Extra logic, written in VCL, can even precede the use of directors.
When having to connect to a lot of backends, or connect to backends
on-the-fly, Varnish Enterprise’s vmod_goto is an essential tool.
Varnish is designed for performance and scales incredibly well. If you were to build a private CDN using Varnish, the following facts and figures will give you an idea on how it is going to perform.
These are not marketing numbers: these numbers were measured in actual environments, both by Varnish Software and some of its clients.
Of course you will only attain these numbers if you have the proper hardware, and if your network is fast and stable enough to handle the throughput. Some of the hardware that was used for these benchmarks is incredibly expensive.
In real-world situations on commercial off-the-shelf hardware, you will probably not be able to match this performance; however, Varnish is still freakishly fast.
It is easy to scale out a cluster of Varnish servers to increase the capacity of the CDN.
In fact it is quite common to have two layers of Varnish for scalability reasons:
A request routing component selects one of two edge nodes. As explained, these edge nodes only contain the most popular objects. Via consistent hashing traffic is routed to the storage layer. The sharding director will create a consistent hash and will provide content affinity.
This content affinity, based on the request URL, will ensure that every miss for a URL on the edge tier will also be routed to the same server on the storage tier.
Adding storage capacity in your CDN is as simple as adding extra storage nodes.
Horizontally scaling the edge tier is also possible, but the hit rate doesn’t matter too much at that level.
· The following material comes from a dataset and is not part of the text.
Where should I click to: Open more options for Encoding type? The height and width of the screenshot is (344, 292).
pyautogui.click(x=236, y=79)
The only reason to do it is to increase the outward bandwidth of our PoP.
Remember the statement earlier in this chapter?
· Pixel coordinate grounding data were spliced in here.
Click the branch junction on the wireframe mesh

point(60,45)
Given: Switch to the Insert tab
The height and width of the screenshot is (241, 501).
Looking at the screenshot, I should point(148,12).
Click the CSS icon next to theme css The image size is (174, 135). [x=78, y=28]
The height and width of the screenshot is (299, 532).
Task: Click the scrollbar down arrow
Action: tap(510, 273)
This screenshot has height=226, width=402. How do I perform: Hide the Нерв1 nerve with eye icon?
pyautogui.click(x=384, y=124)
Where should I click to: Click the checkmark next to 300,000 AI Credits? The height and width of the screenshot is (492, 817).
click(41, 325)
It’s not about the cache hits; it’s about how good your misses are.
In this case our misses are very good because they are also served by Varnish at the storage-tier level. There is really no need to beef up your edge tier too much as long as it doesn’t get crushed under the load of incoming requests.
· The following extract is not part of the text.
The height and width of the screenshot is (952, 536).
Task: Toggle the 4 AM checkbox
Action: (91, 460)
Because of Varnish’s unparalleled logging and monitoring tools, the transparency of a Varnish-based CDN is quite amazing.
varnishlog provides in-depth information about requests, responses,
timing, caching, selected backends, and VCL decisions. On top of that
you can use std.log() to log custom messages.
When you start using multiple Varnish nodes in a single environment,
running varnishlog on each node can become tedious. At this point log
centralization will become important.
Tools like Logstash and Beats offer plugins for varnishlog, which
facilitates shipping logs to a central location without having to
transfers log files.
In chapter 7 we already talked about Prometheus, and how it has
become something of an industry standard for time-series data.
varnishstat counters can easily be exported and centralized in
Prometheus. A tool like Grafana can be used to visualize these
alerts.
In Varnish Enterprise vmod_kvstore gives you the ability to have
custom counters. And on top of that there’s Varnish Custom Statistics.
Having transparency is important: knowing how your CDN is behaving, being able to troubleshoot, and having actionable data to base decisions on. This leads to more control and a better understanding of your end-to-end delivery.
Once again Varnish proves to be an excellent candidate as CDN software.
It is entirely possible to build your own CDN using Varnish Cache.
Storage becomes a bit trickier with Varnish Cache: we advise against using the file stevedore, which means your storage tier relies on memory only.
As long as you can equip your storage tier with enough memory and enough nodes, your CDN will scale out just fine. Just keep the increased complexity of managing large amounts of servers in mind.
A very important component is the shard director. It is responsible
for creating the content affinity that is required to provide
horizontal scalability of your storage tier. This director is part
vmod_directors and is shipped with Varnish Cache.
The reality is that the Massive Storage Engine (MSE) is a key feature for building a private CDN:
vmod_mse allows MSE book and store selection on a per-request
basis.MSE is only available on Varnish Enterprise and is the number one reason why people who are building their own CDN choose Varnish Enterprise.
When your CDN increases in size, being able to benefit from the Varnish Controller will simplify managing those nodes.
Other than that, choosing between Varnish Cache and Varnish Enterprise will mainly depend on the VMODs you need.